Freddie braced himself against the dashboard with one hand, the other finding its way to a white knuckled grip on Ephram’s thigh. “But you needn’t worry about whoever ‘they’ are, love, I promise.” He inclined his head toward his darling, who was laser focused on the terrain in front of them, blue eyes bright like flames. “Ephram’s only tall, not actually walking on stilts.” They flew over the uneven ground, crashing down again with a violent jolt. “And strictly speaking, we _are_ men, obviously, but we’re actually a fairy and a witch first, so that should offset things a bit.”

Freddie glanced at the War Boy in the broken mirror. “Well. For us, at least.”

The storm raged ever closer but Ephram was nearly on top of the canyon by now, and Freddie leaned in to his husband’s ear, raising his voice a bit to be heard over the roar of Armageddon behind them. “Drive us straight in, sweetheart,” he all but shouted, “I’ll make sure we can live through the landing.”

And when they shot out over the gorge, Freddie raised his hands and aimed twin blasts of shimmering silver dust at the roof of the car, leaving the air inside thick with magic, and replacing their top with what was effectively a big fuck-off parachute.

Which, if they were lucky, wouldn’t be rendered totally useless by the wind.

And if they weren’t, well… 

His next trick would just have to be better, wouldn’t it?

“A fairy?” Lurr’s already wild eyes got more unbalanced as he shot glances between the two men. “A witch? How can you be and still be men? What world do you come from, are you breeders there?”

“We ain’t close enough pals yet for you to be askin’ them sorts of questions, Lurr,” Ephram said, his thigh tight under Freddie’s grip as he narrowed his focus to what Freddie was telling him. To drive the car straight out over the drop as the way to escape the billows of sand that were crawling up on their back higher and louder with every second.

Ephram didn’t pause for even a heartbeat. He gunned it, Lurr’s shouts rising to a panicked crash as he reached forward, trying to claw and hit at Ephram to stop him, but momentum had already done its part and now gravity was the only thing they were beholden to. Except … except that Freddie had blown his dust into service, and the car’s arc into the air with wheels spinning and screeching turned into a controlled fall. 

The thick parachute silk (or whatever the fairy dust equivalent was) flapped rapidly as they descended, faster than they would have liked but Ephram kept his neck craned forward, peering down into the canyon, muttering, “–looks like an even enough stretch down there, I can get us landed decent I think, just gotta–”

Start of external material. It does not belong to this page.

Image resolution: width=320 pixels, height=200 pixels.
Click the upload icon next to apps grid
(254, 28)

The sandstorm roiled out over the canyon, and they found themselves in choking darkness as it blotted out the pounding sun. “They’ll shred us, you’re not breeders here,” Lurr choked, and then there was blood whirling around in the car along with the fairy dust and the sand as he tore out the leads from his neck, Freddie’s arm, and the car – thrown off its already tenuous equilibrium – careened sideways on its fall to hit the rock wall of the canyon. 

“Fuck almighty!” Ephram shouted, and wrenched the steering wheel around so the sharp scoops on the wheels, the spiked side of the car, scraped against and into the crumbly stone. Not all of them caught, but some did: some enough to slow their plummet until the car slammed down on the canyon bottom, tilted precariously to one side. To a man, all three of them leaned heavily in the other direction, Ephram reaching out with one arm to wrap around Freddie as his fairy hauled himself bodily closer to compensate. For a moment nothing; then the vehicle thumped onto all four tires and the parachute top landed on them hard, loaded with the gravel that had made up the heavier component of the sandstorm.

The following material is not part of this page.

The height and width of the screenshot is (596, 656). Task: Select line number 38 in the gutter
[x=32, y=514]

“Fucking hell!” Freddie swore, grimacing in pain as Lurr yanked their horrific tubing out, sending a spray of dark red blood splashing through the wash of silver in the air. He twisted round in his seat to grab the War Boy by the filthy rag of a scarf tied round his neck and held him there, dark blue eyes flashing, Lurr slapping at his arm to get him off. “Sit still and bloody _behave yourself_!” the fairy commanded, spots of blood dripping down his cheeks. 

He tightened his grip just enough to widen Lurr’s eyes - “Go on, yeah? Claw at my husband again; see what happens” - before letting go entirely as the car smashed into the rock face, jolting them hard enough to make Freddie’s teeth rattle and tossing him across the front seat like a rag doll, knocking him into Ephram. “Sorry, sweetheart,” he muttered through a clenched jaw, focusing on keeping the glamoured parachute in tact as Ephram jerked the wheel, the witch doing everything in his power to keep them from crashing down in a fiery heap.

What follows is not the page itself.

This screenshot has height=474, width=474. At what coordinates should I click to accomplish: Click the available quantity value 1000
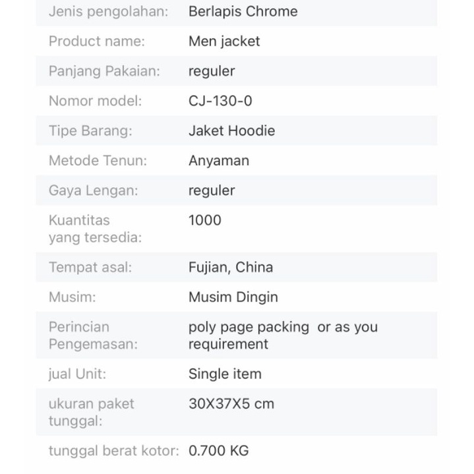(205, 220)
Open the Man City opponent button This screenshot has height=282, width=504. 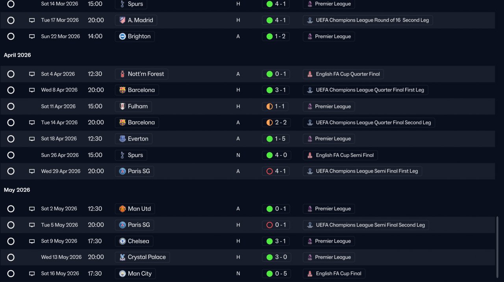[x=135, y=273]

Which, somehow, miraculously, they managed, as the howling storm roared across the canyon, burying them in grit and rock and sand. 

They’d been back on four wheels for a good thirty seconds - the sound of the storm growing fainter as it passed, the weight of the parachute just short of smothering as they pressed tight, holding each other - when Freddie coughed and murmured, “Hold on, love,” before expelling enough dust through his pores and his open mouth to slowly turn the rubble and the parachute both into white downy feathers. Able, once he could see and breathe again, to manipulate the lingering breezes to scatter the feathers across the floor of the canyon, and then letting the glamour drop again.

His arm was still bleeding a bit - his dust having been otherwise occupied at the time the tube had been snatched out - but now it rapidly began to heal, and Freddie looked at Ephram, concern in his eyes, Lurr not even a consideration for him. “Are you alright?” he asked, touching his husband’s cheek, “Anything need healing?”

The fairy finally glanced wryly back at the sickly-looking wraith who appeared to be cowering in the backseat, then out at their surroundings in search of the monsters that were apparently coming to eat them alive. 

“What do you think, sweetheart,” he asked, “- guns out? I mean, assuming Lurr’s not _completely_ mental, we’re only slightly safer down here than we were out there…” 

The transformation of their parachute canopy and its gravel into feathers was a welcome relief to Ephram; to their tag-along Lurr, though, it was nothing short of a terrifying miracle. The War Boy flung himself on the floor of the stripped-out backseat, cowering with his arms over his bald head and whimpering something about Valhalla that made no sense to Ephram.

Best he stays there for a minute, Ephram thought. Keep him out of our hair while we shore up a plan. Truly hurting Lurr wasn’t something either of them would entertain the notion of, but at this point it was a toss-up whether he was useful or detrimental to their mission. And the welfare of a pocket-world denizen weighed against Edith? Well.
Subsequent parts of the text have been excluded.